§ **Selected passage**:
And be sure to run the following command to obtain the Gradle wrapper:

gradle wrapper

Next, create a directory for configuration data:

mkdir configuration

Then create a development file at configuration/dev.properties:

application.id=schedule-ktable-ttl
bootstrap.servers=localhost:29092

input.topic.name=inputTopicForStream
input.topic.partitions=1
input.topic.replication.factor=1

table.topic.name=inputTopicForTable
table.topic.partitions=1
table.topic.replication.factor=1
table.topic.ttl.store.name=table-purge-store
table.topic.ttl.minutes=1
table.topic.ttl.scan.seconds=5

output.topic.name=output-topic
output.topic.partitions=1
output.topic.replication.factor=1


4
Create the Kafka Streams topology

Create a directory for the Java files in this project:

mkdir -p src/main/java/io/confluent/developer

Before you create the Kafka Streams application file let’s go over the key points of the application. In this tutorial we want to show how a KTable loaded from an input topic can have its data periodically purged via use of a transformer. The example shows a fixed TTL per key based on the last update for that key. This may or may not serve all needs but it is sufficient to illustrate the mechanism via which we can purge data from a KTable. The transformer use a state store to store the last updated time seen for a key and periodically (via a punctuator) scans its list of keys to see if any of them have exceeded a configured cutoff period (TTL). If they have, then a tombstone is forwarded onwards in the pipeline and the key removed from its own internal store.

§ **Extracted information**:
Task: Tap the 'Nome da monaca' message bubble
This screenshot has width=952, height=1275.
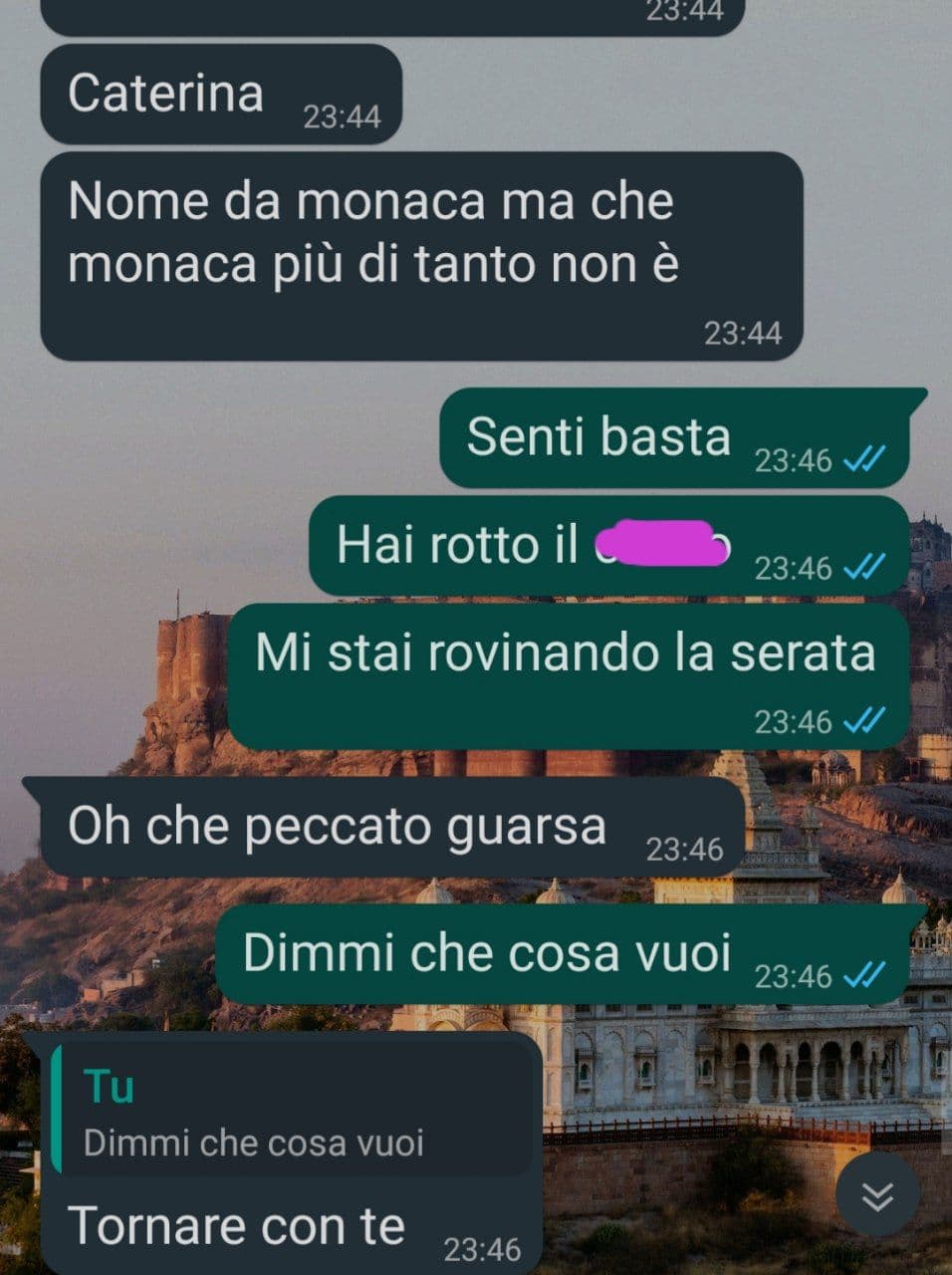Action: (x=421, y=256)
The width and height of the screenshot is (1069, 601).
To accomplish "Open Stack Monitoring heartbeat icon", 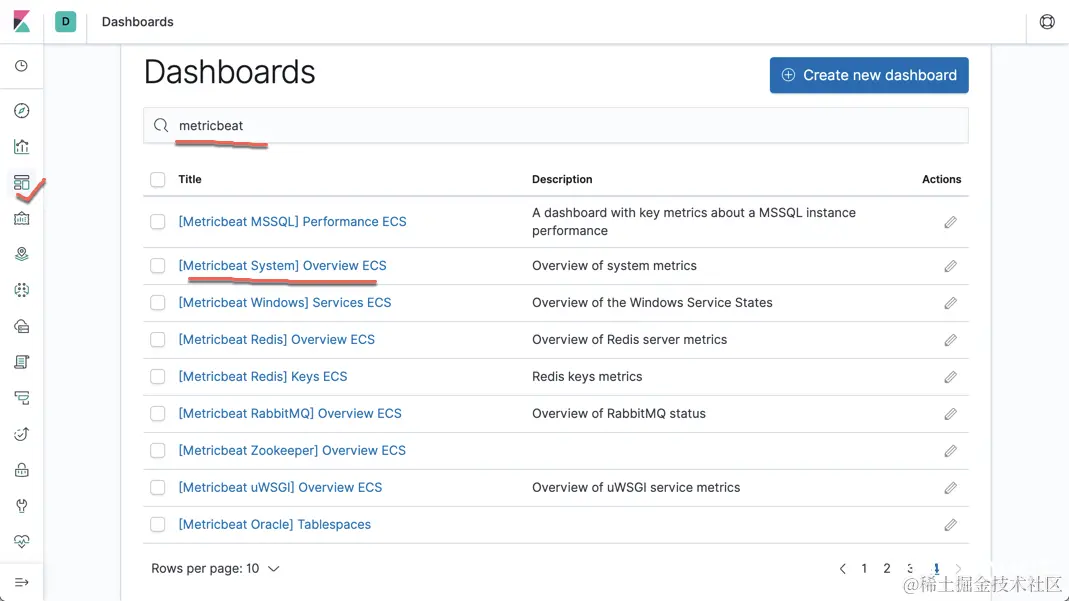I will [21, 542].
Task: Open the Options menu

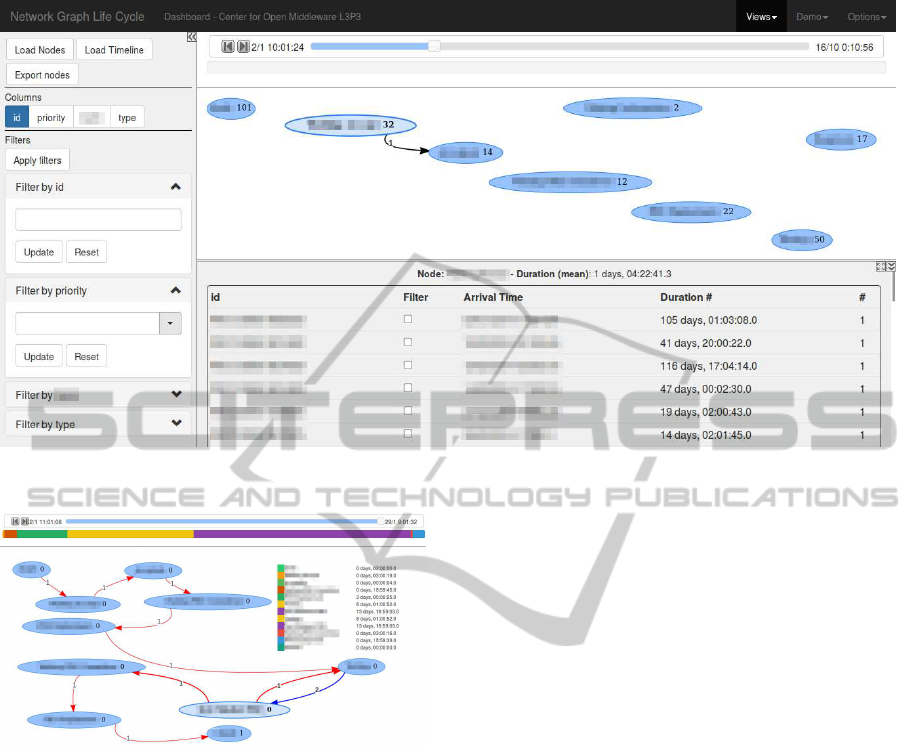Action: tap(866, 17)
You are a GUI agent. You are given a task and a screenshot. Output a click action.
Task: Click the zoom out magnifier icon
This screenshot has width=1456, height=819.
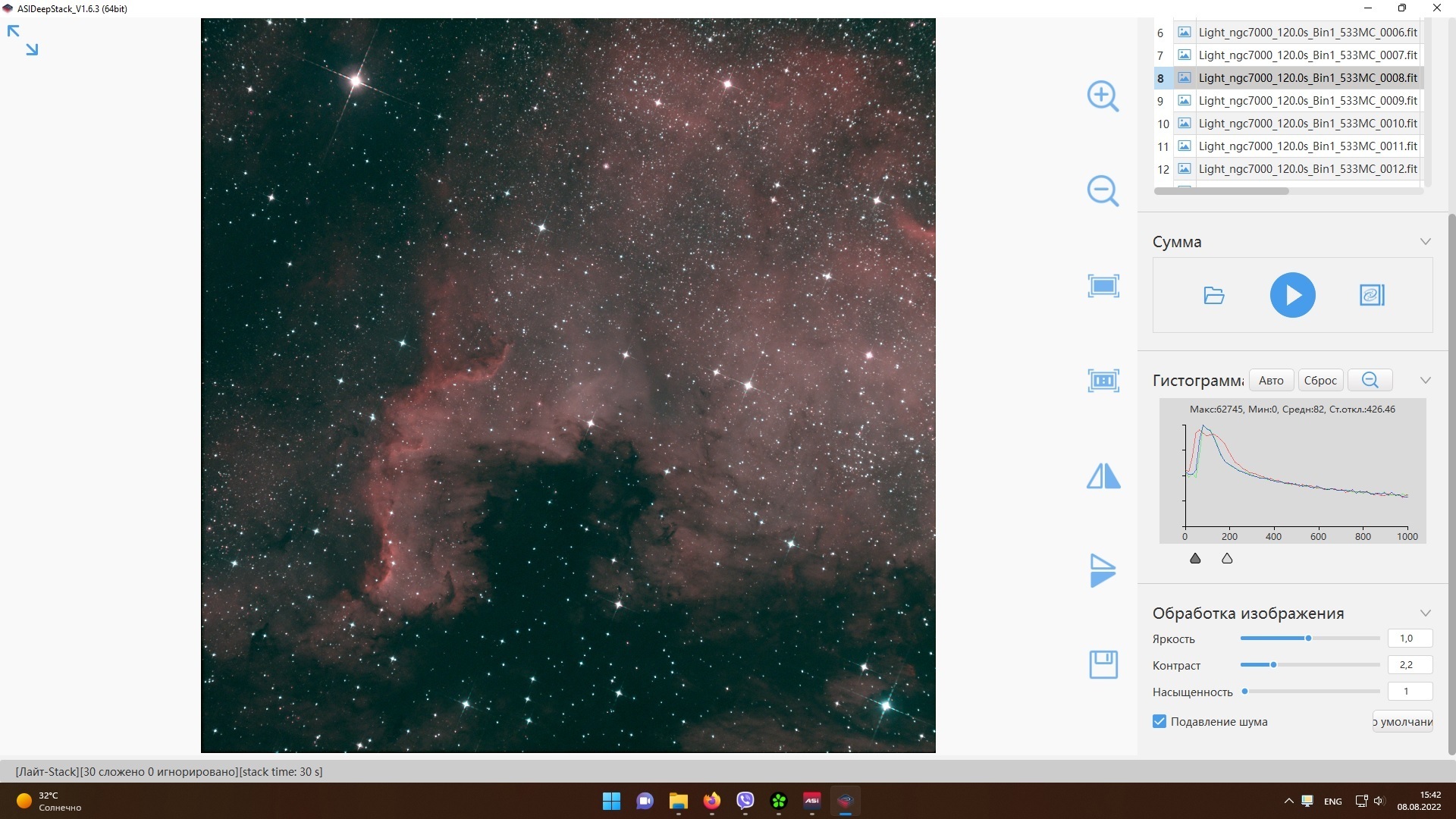point(1103,190)
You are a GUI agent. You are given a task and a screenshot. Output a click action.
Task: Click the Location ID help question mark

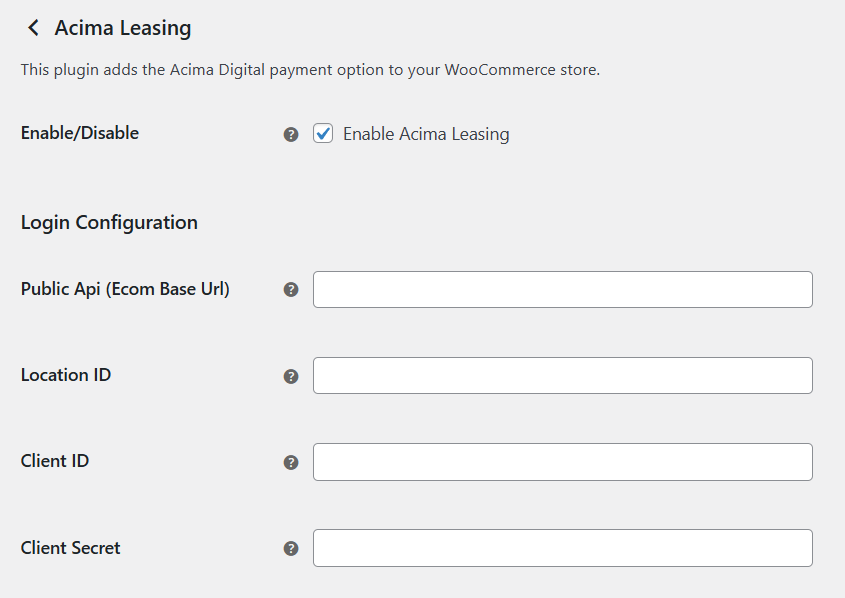pos(291,376)
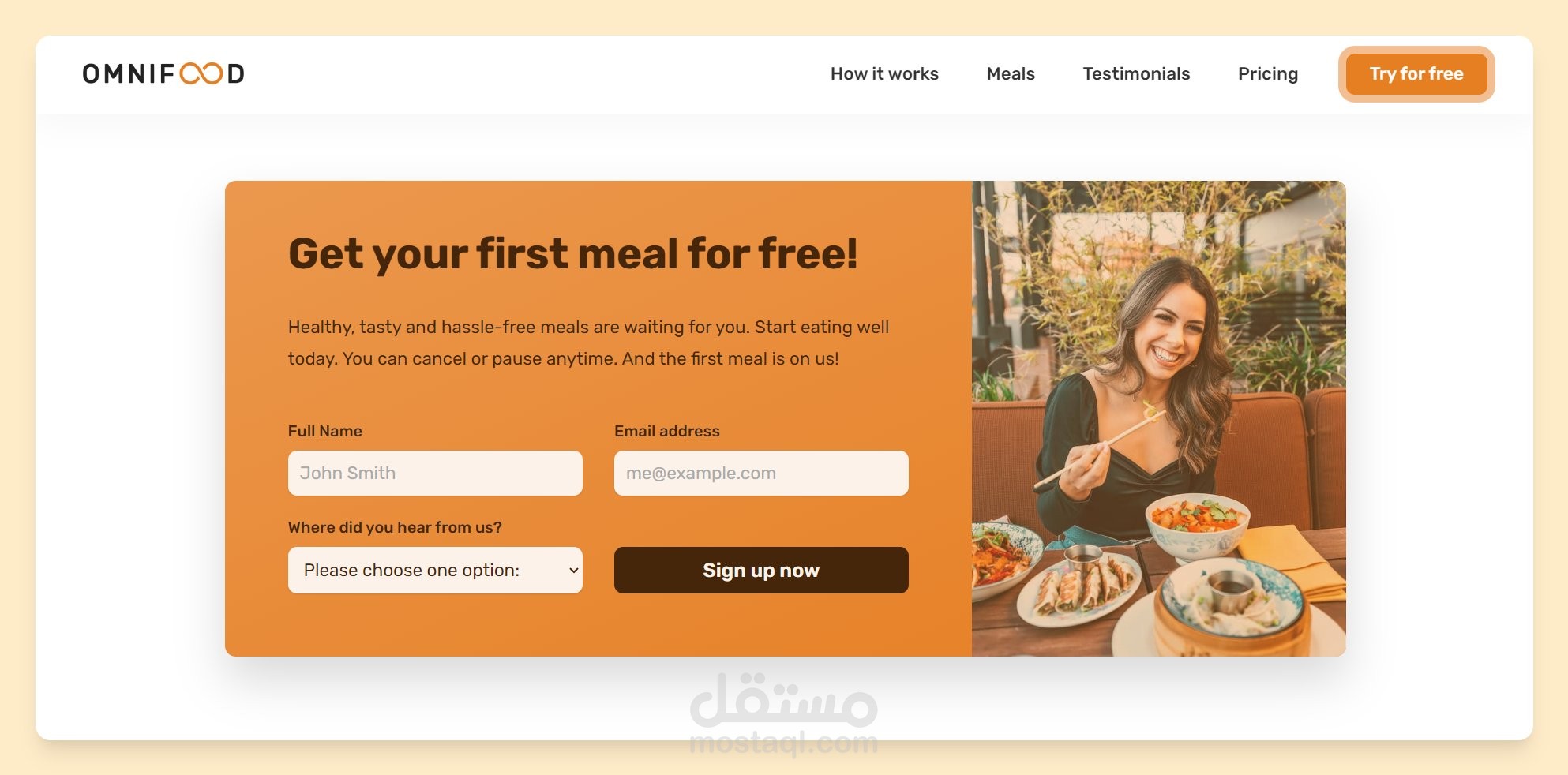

§ **What you need to do**:
**1.** In the Kafka Streams tutorial excerpt, what does the transformer send onward in the pipeline when a key has gone past the configured TTL?
**2.** Continue the Kafka Streams tutorial excerpt, starting right after its last sentence.

§ **Answers below**:
**1.** It forwards a tombstone and removes the key from its own internal store.

**2.**
For a refresh on scheduling logic using a punctuator, have a look at the Scheduling Operations tutorial.

Now let’s take a look at some of the key points from the application.

For context your application has a simple KStream-KTable join where the output of the join is a trivial concatenation of the left side and the right side if the the associated key exists in the KTable. The goal is to purge data in the KTable for which updates have not arrived within a TTL of 1 minute.

The following detailed sections are already included in the application file, we’re just taking a detailed step through the code before you create it.

Let’s look at the TTL Emitter transformer that will schedule emitting tombstones past a certain time:

TTLEmitter transformer punctuator
  public TTLEmitter(final Duration maxAge, final Duration scanFrequency,
      final String stateStoreName) { (1)
    this.maxAge = maxAge;
    this.scanFrequency = scanFrequency;
    this.purgeStoreName = stateStoreName;
  }

  @Override
  public void init(ProcessorContext context) {
    this.context = context;
    this.stateStore = (KeyValueStore<K, Long>) context.getStateStore(purgeStoreName);
    context.schedule(scanFrequency, PunctuationType.STREAM_TIME, timestamp -> { (2)
      final long cutoff = timestamp - maxAge.toMillis();

     try (final KeyValueIterator<K, Long> all = stateStore.all()) {
        while (all.hasNext()) {
          final KeyValue<K, Long> record = all.next();
          if (record.value != null && record.value < cutoff) {
            System.out.println("Forwarding Null");
            context.forward(record.key, null); (3)
          }
        }
      }
    });
  }

  @Override
  public R transform(K key, V value) { (4)

    if (value == null) { (5)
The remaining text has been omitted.